The Violence is Not Our Culture (VNC) Campaign and the Women Living Under Muslim Laws (WLUML) network recently launched a new publication on zina (illicit sex) laws and their tentative (re)introduction in some predominantly Muslim nations. “Control and Sexuality – The Revival of Zina Laws in Muslim Contexts,” is an attempt by civil society organizations across various countries to address the historical and present-day cultural, legal and political motives that have led to the reemergence of these controversial laws.
The authors, Ziba Mir Hosseini and Vanja Hamzic, offer a “critique from within,” dissecting zina regulations using classical fiqh (Islamic jurisprudence) and analyzing the sociopolitical circumstances leading to its reemergence. The book is structured to be a reference tool for those particularly interested in country-specific case studies on the use of zina laws. Each of the countries selected (Indonesia, Iran, Nigeria, Pakistan and Turkey) is meant to illustrate and substantiate the astonishing diversity of national contexts in which zina has reemerged. The country-specific case studies are further divided into the following subsections: (1) introductory remarks; (2) historical background; (3) domestic legal system; (4) state responsibility; (5) existing civil society activism for change; and (6) conclusion, thereby providing a requisite balance and evidence to the authors’ thesis on the criminalization of women’s sexuality.
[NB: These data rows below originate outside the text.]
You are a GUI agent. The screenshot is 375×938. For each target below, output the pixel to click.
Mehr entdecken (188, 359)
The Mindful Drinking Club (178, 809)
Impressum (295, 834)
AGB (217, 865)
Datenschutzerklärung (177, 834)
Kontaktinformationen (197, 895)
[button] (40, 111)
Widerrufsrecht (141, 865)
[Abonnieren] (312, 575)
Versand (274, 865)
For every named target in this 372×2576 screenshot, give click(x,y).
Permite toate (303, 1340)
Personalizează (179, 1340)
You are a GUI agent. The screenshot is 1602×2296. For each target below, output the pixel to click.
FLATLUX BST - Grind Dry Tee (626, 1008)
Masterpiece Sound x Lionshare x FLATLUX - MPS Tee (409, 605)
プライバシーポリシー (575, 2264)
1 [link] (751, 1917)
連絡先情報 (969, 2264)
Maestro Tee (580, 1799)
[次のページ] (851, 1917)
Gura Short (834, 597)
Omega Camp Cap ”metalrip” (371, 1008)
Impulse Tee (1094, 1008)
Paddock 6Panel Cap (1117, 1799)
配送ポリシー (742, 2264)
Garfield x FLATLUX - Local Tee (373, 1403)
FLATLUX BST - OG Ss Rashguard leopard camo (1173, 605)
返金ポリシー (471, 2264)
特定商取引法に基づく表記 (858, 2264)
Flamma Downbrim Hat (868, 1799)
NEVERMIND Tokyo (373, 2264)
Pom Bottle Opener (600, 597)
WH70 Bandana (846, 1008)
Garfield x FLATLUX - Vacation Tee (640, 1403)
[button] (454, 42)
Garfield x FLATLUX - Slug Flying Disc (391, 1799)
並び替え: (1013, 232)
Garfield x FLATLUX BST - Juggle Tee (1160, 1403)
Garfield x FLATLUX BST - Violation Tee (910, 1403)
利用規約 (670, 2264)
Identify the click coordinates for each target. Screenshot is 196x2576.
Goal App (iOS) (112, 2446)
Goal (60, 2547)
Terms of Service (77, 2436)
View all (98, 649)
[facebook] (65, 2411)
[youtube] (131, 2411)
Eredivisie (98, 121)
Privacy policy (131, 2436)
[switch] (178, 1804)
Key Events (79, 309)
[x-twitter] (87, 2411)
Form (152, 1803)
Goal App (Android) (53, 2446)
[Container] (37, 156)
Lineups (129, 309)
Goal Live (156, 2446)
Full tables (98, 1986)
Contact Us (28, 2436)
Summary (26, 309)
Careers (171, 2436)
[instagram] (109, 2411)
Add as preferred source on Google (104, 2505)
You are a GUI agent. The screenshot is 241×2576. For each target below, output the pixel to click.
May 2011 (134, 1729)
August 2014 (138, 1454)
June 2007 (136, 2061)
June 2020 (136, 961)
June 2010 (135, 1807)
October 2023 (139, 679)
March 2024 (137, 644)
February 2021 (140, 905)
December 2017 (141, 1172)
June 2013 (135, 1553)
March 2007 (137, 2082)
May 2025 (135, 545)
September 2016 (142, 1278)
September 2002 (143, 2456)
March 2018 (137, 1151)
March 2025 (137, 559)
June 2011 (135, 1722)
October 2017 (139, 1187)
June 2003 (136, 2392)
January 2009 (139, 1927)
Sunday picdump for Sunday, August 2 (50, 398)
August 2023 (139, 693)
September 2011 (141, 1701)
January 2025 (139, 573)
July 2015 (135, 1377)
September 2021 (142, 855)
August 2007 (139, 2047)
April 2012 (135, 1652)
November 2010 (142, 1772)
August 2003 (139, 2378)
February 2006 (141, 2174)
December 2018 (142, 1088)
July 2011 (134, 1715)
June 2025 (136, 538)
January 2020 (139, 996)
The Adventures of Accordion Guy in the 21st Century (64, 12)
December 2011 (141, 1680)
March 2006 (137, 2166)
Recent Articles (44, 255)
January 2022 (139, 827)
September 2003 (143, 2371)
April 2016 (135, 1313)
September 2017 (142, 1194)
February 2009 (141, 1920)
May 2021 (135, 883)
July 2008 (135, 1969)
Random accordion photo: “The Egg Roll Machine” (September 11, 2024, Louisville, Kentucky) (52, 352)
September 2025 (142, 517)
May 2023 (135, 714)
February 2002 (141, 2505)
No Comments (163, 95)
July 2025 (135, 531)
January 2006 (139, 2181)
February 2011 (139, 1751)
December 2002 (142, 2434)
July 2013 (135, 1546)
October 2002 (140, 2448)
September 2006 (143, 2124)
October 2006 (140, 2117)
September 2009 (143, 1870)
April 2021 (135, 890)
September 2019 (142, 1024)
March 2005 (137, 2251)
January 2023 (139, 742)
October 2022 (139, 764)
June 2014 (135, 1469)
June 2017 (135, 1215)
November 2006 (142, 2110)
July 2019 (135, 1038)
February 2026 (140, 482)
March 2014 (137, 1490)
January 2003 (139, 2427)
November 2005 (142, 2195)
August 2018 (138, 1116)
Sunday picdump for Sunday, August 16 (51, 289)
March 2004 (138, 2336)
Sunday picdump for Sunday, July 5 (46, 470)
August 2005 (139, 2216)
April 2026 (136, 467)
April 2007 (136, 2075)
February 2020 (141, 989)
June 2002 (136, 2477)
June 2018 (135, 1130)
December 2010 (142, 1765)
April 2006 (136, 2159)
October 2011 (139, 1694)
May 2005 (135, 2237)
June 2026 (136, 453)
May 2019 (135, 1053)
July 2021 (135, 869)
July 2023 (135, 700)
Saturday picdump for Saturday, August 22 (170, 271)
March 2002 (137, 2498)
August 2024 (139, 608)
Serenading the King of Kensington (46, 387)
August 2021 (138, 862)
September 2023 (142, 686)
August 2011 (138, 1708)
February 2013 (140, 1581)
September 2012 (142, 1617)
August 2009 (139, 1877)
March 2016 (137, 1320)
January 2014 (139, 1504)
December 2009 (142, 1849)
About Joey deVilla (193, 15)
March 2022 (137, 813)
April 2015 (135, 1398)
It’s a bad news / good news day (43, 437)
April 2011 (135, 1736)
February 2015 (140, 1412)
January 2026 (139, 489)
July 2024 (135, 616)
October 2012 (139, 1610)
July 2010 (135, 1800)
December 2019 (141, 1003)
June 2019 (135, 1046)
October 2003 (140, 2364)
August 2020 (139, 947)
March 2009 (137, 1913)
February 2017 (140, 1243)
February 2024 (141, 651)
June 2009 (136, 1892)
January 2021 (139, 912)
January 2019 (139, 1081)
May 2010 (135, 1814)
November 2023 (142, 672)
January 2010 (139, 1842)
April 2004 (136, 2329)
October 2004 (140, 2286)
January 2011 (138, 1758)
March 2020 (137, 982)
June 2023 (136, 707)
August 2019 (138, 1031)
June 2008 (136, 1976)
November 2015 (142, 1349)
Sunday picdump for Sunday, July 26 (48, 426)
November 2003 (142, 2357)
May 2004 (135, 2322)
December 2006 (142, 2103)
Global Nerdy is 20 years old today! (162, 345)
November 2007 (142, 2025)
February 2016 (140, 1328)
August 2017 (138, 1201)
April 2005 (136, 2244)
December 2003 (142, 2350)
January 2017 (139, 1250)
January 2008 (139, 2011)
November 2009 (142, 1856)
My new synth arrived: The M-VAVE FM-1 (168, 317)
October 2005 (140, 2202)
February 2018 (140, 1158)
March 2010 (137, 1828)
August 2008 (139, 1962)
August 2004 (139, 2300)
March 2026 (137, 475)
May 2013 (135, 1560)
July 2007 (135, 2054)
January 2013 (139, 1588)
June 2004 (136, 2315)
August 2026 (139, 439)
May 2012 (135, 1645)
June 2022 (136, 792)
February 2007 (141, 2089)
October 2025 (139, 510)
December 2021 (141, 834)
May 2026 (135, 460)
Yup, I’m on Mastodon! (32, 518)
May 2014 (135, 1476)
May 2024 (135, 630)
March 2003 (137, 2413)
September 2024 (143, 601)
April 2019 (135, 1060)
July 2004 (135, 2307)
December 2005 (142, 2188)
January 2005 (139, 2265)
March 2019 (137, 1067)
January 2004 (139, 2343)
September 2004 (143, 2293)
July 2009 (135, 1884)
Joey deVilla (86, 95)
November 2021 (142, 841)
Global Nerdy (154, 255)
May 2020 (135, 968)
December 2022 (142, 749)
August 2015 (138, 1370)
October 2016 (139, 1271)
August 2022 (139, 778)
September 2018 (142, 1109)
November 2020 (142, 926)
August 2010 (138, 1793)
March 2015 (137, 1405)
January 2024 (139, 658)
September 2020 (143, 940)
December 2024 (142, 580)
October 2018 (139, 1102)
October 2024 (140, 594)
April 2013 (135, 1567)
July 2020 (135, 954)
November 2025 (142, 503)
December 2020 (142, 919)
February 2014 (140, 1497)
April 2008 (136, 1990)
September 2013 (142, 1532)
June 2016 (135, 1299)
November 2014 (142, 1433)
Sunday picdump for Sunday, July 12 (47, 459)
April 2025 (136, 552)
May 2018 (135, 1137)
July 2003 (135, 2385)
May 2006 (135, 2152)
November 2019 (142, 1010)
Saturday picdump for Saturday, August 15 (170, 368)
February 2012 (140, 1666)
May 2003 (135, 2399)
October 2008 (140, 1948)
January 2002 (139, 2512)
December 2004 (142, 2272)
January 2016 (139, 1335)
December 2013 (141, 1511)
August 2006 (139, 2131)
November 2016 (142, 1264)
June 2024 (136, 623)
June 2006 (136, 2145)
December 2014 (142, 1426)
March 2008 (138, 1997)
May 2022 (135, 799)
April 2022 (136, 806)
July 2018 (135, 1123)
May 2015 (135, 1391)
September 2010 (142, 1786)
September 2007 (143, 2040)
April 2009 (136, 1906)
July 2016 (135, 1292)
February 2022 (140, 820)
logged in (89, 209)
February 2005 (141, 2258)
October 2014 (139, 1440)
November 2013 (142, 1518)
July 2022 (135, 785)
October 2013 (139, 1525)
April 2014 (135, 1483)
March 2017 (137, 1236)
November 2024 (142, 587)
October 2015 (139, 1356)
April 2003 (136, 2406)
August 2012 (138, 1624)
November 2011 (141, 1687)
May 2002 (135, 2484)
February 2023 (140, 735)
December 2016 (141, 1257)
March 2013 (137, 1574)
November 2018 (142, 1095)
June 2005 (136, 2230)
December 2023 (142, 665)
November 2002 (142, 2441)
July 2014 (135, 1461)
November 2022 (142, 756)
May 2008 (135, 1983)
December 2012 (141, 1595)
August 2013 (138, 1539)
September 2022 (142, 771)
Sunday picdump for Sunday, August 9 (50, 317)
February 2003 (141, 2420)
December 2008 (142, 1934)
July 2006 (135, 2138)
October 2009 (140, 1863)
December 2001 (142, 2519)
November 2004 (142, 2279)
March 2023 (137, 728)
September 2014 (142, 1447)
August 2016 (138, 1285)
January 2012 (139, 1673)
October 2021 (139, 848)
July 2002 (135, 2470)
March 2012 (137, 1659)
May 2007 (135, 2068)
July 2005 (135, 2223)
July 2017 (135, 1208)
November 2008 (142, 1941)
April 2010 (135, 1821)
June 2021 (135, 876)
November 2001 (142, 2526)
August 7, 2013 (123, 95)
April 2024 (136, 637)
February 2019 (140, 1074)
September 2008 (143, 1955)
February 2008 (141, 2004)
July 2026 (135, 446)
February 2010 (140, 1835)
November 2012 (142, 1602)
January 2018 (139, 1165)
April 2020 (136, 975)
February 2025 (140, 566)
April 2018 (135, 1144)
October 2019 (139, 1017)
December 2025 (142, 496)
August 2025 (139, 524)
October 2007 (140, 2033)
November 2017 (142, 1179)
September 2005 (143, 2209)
While there are differences between Islamic legal schools* on the conditions necessary to ascertain hadd (crime) of zina, “there is consensus in fiqh on the definition and rulings.” Zina is the Islamic jurisprudential term denoting illicit sexual relations, particularly adultery and fornication outside marriage. Four “righteous” male witnesses must have seen the act of penetration and must concur in their accounts to establish zina. Punishment for zina is the same for men and woman: stoning to death for a case of adultery and 100 lashes for premarital sex. According to the authors, the latter has a Qur’anic basis, while the former is based on Sunnah (saying and practices of the Prophet Muhammad).
The book cites age-old patriarchal motive (including patriarchal readings and interpretations of the Qur’an and Sunnah) as prevalent reasons behind the reintroduction of zina legislation. The almost evangelical refocus on Islam as a political and spiritual force in the late 20th century (and more recently, post-9/11) has also unfortunately led to the revival of zina laws in the newly Islamized criminal justice systems in countries like Nigeria, Pakistan and Iran. The book cites a number of other reasons for the reemergence of zina laws, including “protracted socio-economic crises; covert ambitions of political, military and religious elites; post colonial and post nationalist anxieties and theopolitics, i.e., politics based on misuse of religion.”